Dann drehe ich mich zur Tür, gehe einige Schritte und schiebe sie auf, ehe ich mich zur Seite lehne und mit meinem Gesicht nah an Danny’s Ohr gehe.

"Ergibt immer noch absolut keinen Sinn", lächle ich und schlüpfe dann schnell durch die Tür.

"Machst du dich immer noch über meinen Spitznamen lustig?! Ist das zu glauben, Feli?!", fragt er laut, was mich wieder zum Lächeln bringt.

Höchstwahrscheinlich hat er einiges mit angehört, weshalb ich ihm umso dankbarer dafür bin, dass er sich genauso verhält, wie er es immer tut, doch die Sache mit seinem Spitznamen ist absolut unverständlich für mich.

Dass mich alle Lilo nennen liegt alleine daran, dass Micah damit begonnen hat, doch bei mir ist es so, dass Micah mich mit dem Charakter aus dem Disney Film identifiziert.

Bei Danny ergibt es für mich keinen Sinn.

Mit einem sanften Lächeln auf den Lippen, laufe ich durch den Flur, wieder in mein Zimmer hinein, schließe die Tür hinter mir und steuere sofort auf mein Bett zu.

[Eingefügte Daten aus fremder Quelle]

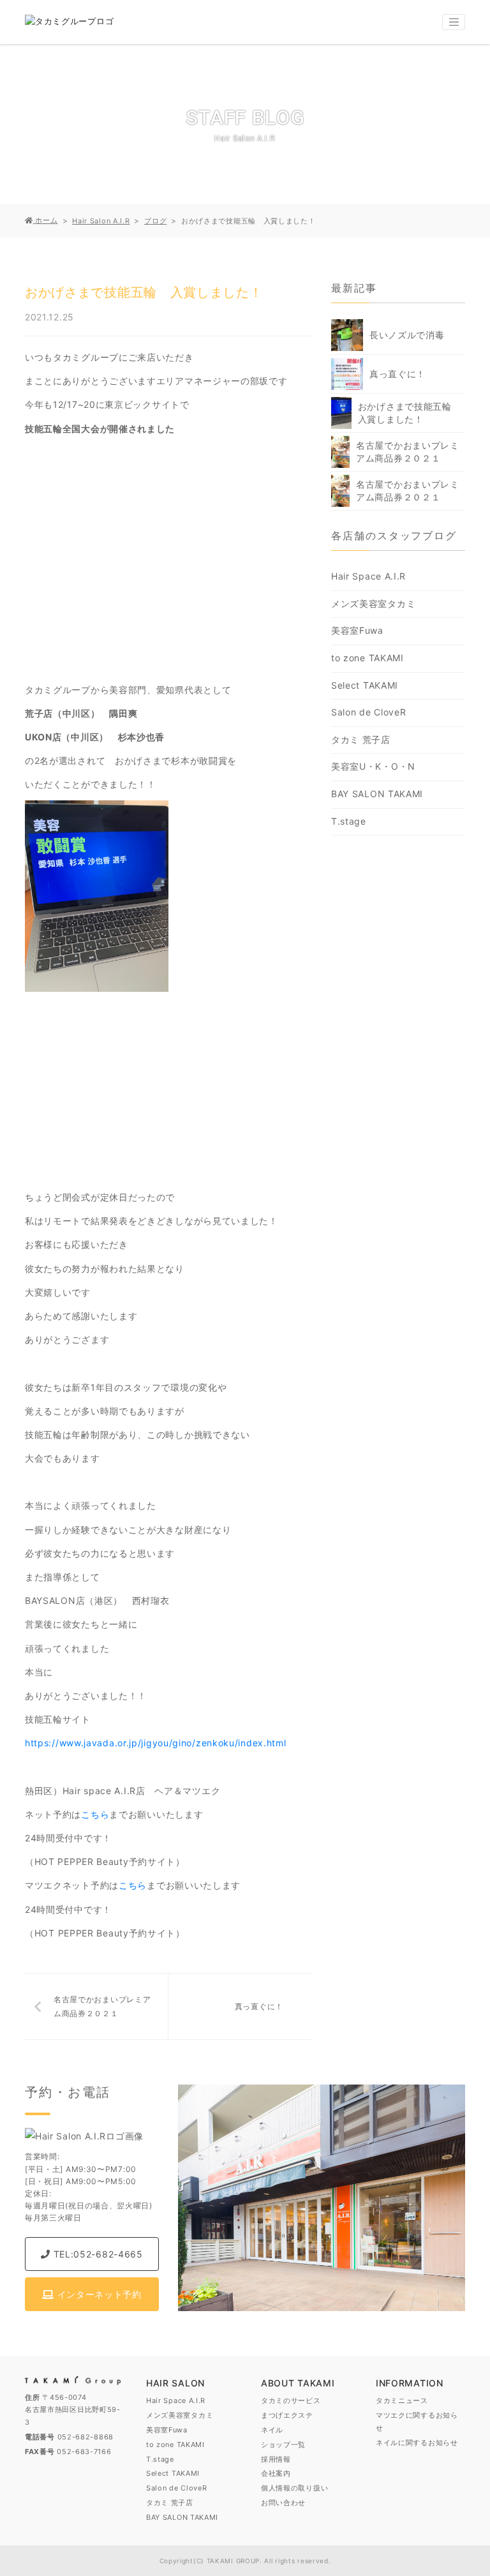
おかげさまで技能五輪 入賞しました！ (409, 412)
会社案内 (276, 2473)
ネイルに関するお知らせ (417, 2442)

Sobald ich wieder gesund bin, werde ich damit anfangen, in der Stadt die Bilder auszudrucken.

So ein atemberaubendes Wesen muss einfach meine Wand schmücken.

Dieses reine weiße Fell und diese unbeschreiblich schönen bernsteinfarbenen Augen.

In meinem gesamten Leben, war dieser Wolf der erste, den ich jemals zu Gesicht bekommen habe.

In meiner Kindheit gab es immerhin keine kleinen Familienausflüge in den Zoo, oder sowas Ähnliches.

Ich kannte solche wunderschönen Tiere nur aus Filmen, Serien, Dokumentationen oder von Bildern.

Ich hoffe, dass ich dem Wolf bald wieder begegne.